Try it
Please retype the data in full, exactly as given.

Data for this task
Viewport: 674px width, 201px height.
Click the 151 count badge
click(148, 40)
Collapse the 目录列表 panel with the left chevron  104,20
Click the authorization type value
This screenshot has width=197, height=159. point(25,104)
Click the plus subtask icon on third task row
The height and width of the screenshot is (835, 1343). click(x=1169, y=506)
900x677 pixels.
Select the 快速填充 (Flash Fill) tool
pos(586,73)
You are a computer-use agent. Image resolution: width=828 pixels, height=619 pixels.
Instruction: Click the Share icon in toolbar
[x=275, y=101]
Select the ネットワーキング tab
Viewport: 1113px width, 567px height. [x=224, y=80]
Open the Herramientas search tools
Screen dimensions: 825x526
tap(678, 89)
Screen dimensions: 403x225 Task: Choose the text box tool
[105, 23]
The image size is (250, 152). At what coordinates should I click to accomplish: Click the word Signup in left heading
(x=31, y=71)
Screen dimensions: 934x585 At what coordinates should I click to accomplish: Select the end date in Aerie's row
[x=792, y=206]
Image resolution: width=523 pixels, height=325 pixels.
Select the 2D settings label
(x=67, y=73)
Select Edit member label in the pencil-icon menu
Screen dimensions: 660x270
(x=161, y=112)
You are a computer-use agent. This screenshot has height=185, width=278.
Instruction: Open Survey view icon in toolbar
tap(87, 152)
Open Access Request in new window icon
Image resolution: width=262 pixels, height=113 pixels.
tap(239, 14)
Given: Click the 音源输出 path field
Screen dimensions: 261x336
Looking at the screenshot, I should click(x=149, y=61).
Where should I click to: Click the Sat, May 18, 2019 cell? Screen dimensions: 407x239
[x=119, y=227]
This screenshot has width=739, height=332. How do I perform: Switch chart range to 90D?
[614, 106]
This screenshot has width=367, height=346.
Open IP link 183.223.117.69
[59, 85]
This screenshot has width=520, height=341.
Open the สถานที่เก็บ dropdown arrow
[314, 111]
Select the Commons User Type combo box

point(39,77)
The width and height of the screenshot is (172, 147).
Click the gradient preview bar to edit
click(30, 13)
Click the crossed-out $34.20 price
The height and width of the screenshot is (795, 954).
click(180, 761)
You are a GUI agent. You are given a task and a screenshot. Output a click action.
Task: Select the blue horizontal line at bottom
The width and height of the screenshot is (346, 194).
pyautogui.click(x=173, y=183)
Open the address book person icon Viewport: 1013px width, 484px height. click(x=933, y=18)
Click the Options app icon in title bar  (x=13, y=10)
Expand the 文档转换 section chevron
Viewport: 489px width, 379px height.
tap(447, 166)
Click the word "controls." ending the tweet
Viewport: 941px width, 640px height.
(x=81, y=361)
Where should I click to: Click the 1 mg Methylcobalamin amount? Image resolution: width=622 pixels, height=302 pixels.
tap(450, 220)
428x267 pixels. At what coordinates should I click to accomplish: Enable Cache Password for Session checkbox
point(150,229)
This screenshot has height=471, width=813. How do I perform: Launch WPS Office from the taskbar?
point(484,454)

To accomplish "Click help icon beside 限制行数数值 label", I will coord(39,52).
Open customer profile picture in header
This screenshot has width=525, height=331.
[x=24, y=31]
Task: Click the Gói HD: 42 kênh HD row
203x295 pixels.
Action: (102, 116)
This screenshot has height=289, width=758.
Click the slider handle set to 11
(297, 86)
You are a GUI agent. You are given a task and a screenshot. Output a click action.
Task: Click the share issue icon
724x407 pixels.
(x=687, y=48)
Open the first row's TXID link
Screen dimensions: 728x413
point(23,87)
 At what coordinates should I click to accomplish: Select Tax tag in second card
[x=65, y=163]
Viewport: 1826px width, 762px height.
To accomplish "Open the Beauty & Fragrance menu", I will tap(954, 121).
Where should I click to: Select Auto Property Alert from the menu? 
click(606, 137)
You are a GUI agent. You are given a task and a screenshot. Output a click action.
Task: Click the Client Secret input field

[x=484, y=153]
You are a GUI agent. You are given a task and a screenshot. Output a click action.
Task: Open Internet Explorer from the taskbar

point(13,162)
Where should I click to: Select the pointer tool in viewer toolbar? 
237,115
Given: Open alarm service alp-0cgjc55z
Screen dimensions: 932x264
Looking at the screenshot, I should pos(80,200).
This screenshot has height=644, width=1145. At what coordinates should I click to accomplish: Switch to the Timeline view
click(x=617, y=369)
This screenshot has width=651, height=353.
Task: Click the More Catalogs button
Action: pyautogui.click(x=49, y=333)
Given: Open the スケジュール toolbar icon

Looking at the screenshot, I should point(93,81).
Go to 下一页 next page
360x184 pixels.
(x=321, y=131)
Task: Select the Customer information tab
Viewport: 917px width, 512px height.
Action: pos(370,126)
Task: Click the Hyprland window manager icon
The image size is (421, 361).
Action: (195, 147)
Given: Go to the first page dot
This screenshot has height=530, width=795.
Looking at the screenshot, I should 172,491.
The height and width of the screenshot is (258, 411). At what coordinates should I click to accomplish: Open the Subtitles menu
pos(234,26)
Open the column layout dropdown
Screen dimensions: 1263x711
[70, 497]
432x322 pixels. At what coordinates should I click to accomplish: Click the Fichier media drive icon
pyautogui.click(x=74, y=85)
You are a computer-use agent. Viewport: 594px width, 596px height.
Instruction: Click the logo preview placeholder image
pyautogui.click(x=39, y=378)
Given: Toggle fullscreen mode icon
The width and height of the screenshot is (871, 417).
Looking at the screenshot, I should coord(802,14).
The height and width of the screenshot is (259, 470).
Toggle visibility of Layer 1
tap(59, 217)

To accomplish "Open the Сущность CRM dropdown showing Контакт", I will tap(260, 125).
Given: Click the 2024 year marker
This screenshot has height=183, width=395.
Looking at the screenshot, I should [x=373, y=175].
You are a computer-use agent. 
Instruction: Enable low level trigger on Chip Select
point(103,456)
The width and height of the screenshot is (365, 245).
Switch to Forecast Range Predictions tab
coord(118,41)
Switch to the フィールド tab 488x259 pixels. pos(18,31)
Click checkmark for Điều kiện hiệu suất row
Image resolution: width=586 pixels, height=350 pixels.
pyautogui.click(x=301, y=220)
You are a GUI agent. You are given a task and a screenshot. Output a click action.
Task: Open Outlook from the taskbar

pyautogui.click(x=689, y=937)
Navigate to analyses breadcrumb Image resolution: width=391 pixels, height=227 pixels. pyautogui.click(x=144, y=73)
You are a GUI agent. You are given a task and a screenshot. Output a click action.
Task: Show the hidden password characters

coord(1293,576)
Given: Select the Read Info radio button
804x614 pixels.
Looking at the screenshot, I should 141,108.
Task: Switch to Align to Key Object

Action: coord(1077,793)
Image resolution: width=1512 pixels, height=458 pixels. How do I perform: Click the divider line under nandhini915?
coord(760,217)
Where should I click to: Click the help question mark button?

Response box
Viewport: 674px width, 201px height.
Click the 151 count badge
click(148, 40)
Collapse the 目录列表 panel with the left chevron  104,20
Click the authorization type value
This screenshot has width=197, height=159. point(25,104)
Click the plus subtask icon on third task row
The height and width of the screenshot is (835, 1343). click(x=1169, y=506)
900x677 pixels.
Select the 快速填充 (Flash Fill) tool
pos(586,73)
You are a computer-use agent. Image resolution: width=828 pixels, height=619 pixels.
Instruction: Click the Share icon in toolbar
[x=275, y=101]
Select the ネットワーキング tab
Viewport: 1113px width, 567px height. [x=224, y=80]
Open the Herramientas search tools
Screen dimensions: 825x526
tap(678, 89)
Screen dimensions: 403x225 Task: Choose the text box tool
[105, 23]
The image size is (250, 152). At what coordinates should I click to accomplish: Click the word Signup in left heading
(x=31, y=71)
Screen dimensions: 934x585 At what coordinates should I click to accomplish: Select the end date in Aerie's row
[x=792, y=206]
Image resolution: width=523 pixels, height=325 pixels.
Select the 2D settings label
(x=67, y=73)
Select Edit member label in the pencil-icon menu
Screen dimensions: 660x270
(x=161, y=112)
You are a computer-use agent. This screenshot has height=185, width=278.
Instruction: Open Survey view icon in toolbar
tap(87, 152)
Open Access Request in new window icon
Image resolution: width=262 pixels, height=113 pixels.
tap(239, 14)
Given: Click the 音源输出 path field
Screen dimensions: 261x336
Looking at the screenshot, I should click(x=149, y=61).
Where should I click to: Click the Sat, May 18, 2019 cell? Screen dimensions: 407x239
[x=119, y=227]
This screenshot has width=739, height=332. How do I perform: Switch chart range to 90D?
[614, 106]
This screenshot has width=367, height=346.
Open IP link 183.223.117.69
[59, 85]
This screenshot has width=520, height=341.
Open the สถานที่เก็บ dropdown arrow
[314, 111]
Select the Commons User Type combo box

point(39,77)
The width and height of the screenshot is (172, 147).
Click the gradient preview bar to edit
click(30, 13)
Click the crossed-out $34.20 price
The height and width of the screenshot is (795, 954).
click(180, 761)
You are a GUI agent. You are given a task and a screenshot. Output a click action.
Task: Select the blue horizontal line at bottom
The width and height of the screenshot is (346, 194).
pyautogui.click(x=173, y=183)
Open the address book person icon Viewport: 1013px width, 484px height. click(x=933, y=18)
Click the Options app icon in title bar  (x=13, y=10)
Expand the 文档转换 section chevron
Viewport: 489px width, 379px height.
tap(447, 166)
Click the word "controls." ending the tweet
Viewport: 941px width, 640px height.
(x=81, y=361)
Where should I click to: Click the 1 mg Methylcobalamin amount? Image resolution: width=622 pixels, height=302 pixels.
tap(450, 220)
428x267 pixels. At what coordinates should I click to accomplish: Enable Cache Password for Session checkbox
point(150,229)
This screenshot has height=471, width=813. How do I perform: Launch WPS Office from the taskbar?
point(484,454)

To accomplish "Click help icon beside 限制行数数值 label", I will coord(39,52).
Open customer profile picture in header
This screenshot has width=525, height=331.
[x=24, y=31]
Task: Click the Gói HD: 42 kênh HD row
203x295 pixels.
Action: (102, 116)
This screenshot has height=289, width=758.
Click the slider handle set to 11
(297, 86)
You are a GUI agent. You are given a task and a screenshot. Output a click action.
Task: Click the share issue icon
724x407 pixels.
(x=687, y=48)
Open the first row's TXID link
Screen dimensions: 728x413
point(23,87)
 At what coordinates should I click to accomplish: Select Tax tag in second card
[x=65, y=163]
Viewport: 1826px width, 762px height.
To accomplish "Open the Beauty & Fragrance menu", I will tap(954, 121).
Where should I click to: Select Auto Property Alert from the menu? 
click(606, 137)
You are a GUI agent. You are given a task and a screenshot. Output a click action.
Task: Click the Client Secret input field

[x=484, y=153]
You are a GUI agent. You are given a task and a screenshot. Output a click action.
Task: Open Internet Explorer from the taskbar

point(13,162)
Where should I click to: Select the pointer tool in viewer toolbar? 
237,115
Given: Open alarm service alp-0cgjc55z
Screen dimensions: 932x264
Looking at the screenshot, I should pos(80,200).
This screenshot has height=644, width=1145. At what coordinates should I click to accomplish: Switch to the Timeline view
click(x=617, y=369)
This screenshot has width=651, height=353.
Task: Click the More Catalogs button
Action: pyautogui.click(x=49, y=333)
Given: Open the スケジュール toolbar icon

Looking at the screenshot, I should point(93,81).
Go to 下一页 next page
360x184 pixels.
(x=321, y=131)
Task: Select the Customer information tab
Viewport: 917px width, 512px height.
Action: pos(370,126)
Task: Click the Hyprland window manager icon
The image size is (421, 361).
Action: (195, 147)
Given: Go to the first page dot
This screenshot has height=530, width=795.
Looking at the screenshot, I should 172,491.
The height and width of the screenshot is (258, 411). At what coordinates should I click to accomplish: Open the Subtitles menu
pos(234,26)
Open the column layout dropdown
Screen dimensions: 1263x711
[70, 497]
432x322 pixels. At what coordinates should I click to accomplish: Click the Fichier media drive icon
pyautogui.click(x=74, y=85)
You are a computer-use agent. Viewport: 594px width, 596px height.
Instruction: Click the logo preview placeholder image
pyautogui.click(x=39, y=378)
Given: Toggle fullscreen mode icon
The width and height of the screenshot is (871, 417).
Looking at the screenshot, I should coord(802,14).
The height and width of the screenshot is (259, 470).
Toggle visibility of Layer 1
tap(59, 217)

To accomplish "Open the Сущность CRM dropdown showing Контакт", I will tap(260, 125).
Given: Click the 2024 year marker
This screenshot has height=183, width=395.
Looking at the screenshot, I should [x=373, y=175].
You are a computer-use agent. 
Instruction: Enable low level trigger on Chip Select
point(103,456)
The width and height of the screenshot is (365, 245).
Switch to Forecast Range Predictions tab
coord(118,41)
Switch to the フィールド tab 488x259 pixels. pos(18,31)
Click checkmark for Điều kiện hiệu suất row
Image resolution: width=586 pixels, height=350 pixels.
pyautogui.click(x=301, y=220)
You are a GUI agent. You are given a task and a screenshot. Output a click action.
Task: Open Outlook from the taskbar

pyautogui.click(x=689, y=937)
Navigate to analyses breadcrumb Image resolution: width=391 pixels, height=227 pixels. pyautogui.click(x=144, y=73)
You are a GUI agent. You are given a task and a screenshot. Output a click action.
Task: Show the hidden password characters

coord(1293,576)
Given: Select the Read Info radio button
804x614 pixels.
Looking at the screenshot, I should 141,108.
Task: Switch to Align to Key Object

Action: coord(1077,793)
Image resolution: width=1512 pixels, height=458 pixels. How do I perform: Click the divider line under nandhini915?
coord(760,217)
Where should I click to: Click the help question mark button?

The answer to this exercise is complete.